The fundamental tool that businesses can acquire that will help them adapt to the current changes, the forthcoming changes, and the next set of changes, to go beyond survive to thrive (I’m sure some guy in a jogging suite with a convertible has talked like that, but it’s true) is this: not the ability to adapt – that’s not good enough anymore. It’s the ability to adapt more quickly all the time. It’s ever-increasing speed of adoption, openness, the willingness to look for and embrace things as they come, not resist them until you have no choice. The core ability of successful companies, going forward, may well be to endlessly accelerate their own awareness and adoption of change. If you can do that, your company can live forever. Sure, some people say “look I just want to do this until I retire”. What’s that? You really believe there’s such a thing as retirement anymore? OK. If you’re not relying on social security, or you’re eating yourself to death, maybe. Or maybe you’re on the tail – the last generation that will retire – I can believe that.

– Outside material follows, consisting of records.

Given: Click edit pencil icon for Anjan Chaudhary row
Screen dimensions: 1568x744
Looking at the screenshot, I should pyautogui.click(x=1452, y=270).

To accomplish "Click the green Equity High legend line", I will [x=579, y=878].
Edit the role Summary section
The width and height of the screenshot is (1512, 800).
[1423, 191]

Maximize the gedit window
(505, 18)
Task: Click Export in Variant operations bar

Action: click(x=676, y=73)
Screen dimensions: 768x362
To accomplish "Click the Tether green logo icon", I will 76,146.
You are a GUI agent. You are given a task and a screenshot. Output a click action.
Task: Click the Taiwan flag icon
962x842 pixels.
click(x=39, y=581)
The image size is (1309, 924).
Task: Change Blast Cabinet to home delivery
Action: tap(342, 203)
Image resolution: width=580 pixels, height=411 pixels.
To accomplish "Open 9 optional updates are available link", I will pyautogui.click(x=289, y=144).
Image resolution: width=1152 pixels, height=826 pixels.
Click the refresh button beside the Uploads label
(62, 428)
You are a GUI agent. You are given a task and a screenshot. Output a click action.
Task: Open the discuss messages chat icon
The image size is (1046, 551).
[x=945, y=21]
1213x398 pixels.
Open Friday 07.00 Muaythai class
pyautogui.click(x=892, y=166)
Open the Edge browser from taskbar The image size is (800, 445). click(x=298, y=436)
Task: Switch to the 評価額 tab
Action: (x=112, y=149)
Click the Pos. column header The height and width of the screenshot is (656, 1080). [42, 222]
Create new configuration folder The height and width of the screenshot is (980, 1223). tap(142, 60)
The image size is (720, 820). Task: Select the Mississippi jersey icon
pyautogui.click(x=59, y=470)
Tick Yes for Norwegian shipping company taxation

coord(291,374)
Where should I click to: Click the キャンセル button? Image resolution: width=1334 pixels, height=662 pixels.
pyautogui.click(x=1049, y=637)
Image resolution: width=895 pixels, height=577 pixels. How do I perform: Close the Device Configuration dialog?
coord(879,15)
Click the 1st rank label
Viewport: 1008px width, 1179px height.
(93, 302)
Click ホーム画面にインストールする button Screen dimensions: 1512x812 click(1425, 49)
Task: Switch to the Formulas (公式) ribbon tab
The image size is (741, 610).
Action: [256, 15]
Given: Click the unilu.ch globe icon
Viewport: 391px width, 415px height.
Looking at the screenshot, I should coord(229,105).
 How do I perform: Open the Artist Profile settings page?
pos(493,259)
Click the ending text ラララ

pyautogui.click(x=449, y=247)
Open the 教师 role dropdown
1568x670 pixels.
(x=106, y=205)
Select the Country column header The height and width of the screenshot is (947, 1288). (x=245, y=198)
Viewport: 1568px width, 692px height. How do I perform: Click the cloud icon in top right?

But even so, the distance between e-mail and cloud computing was 15 years. The distance between that and Twitter was a year or two. The changes that are coming won’t wait for your retirement. Unless it’s next year, you may not have that long. The market has absolutely no qualms about dumping experience and seniority for adaptability and agility. By “the market”, I mean the bulls, and the cows that will follow them. The ability to accelerate, right when it’s easy to feel old, slow, or just tired and lazy – that’s the core attribute of the succesful businesses of next… hmm…. week. Maybe a few weeks. By next year, you’ll be using the thing you’re saying right now that you’ll never buy into. And so will I. Got a smart phone yet?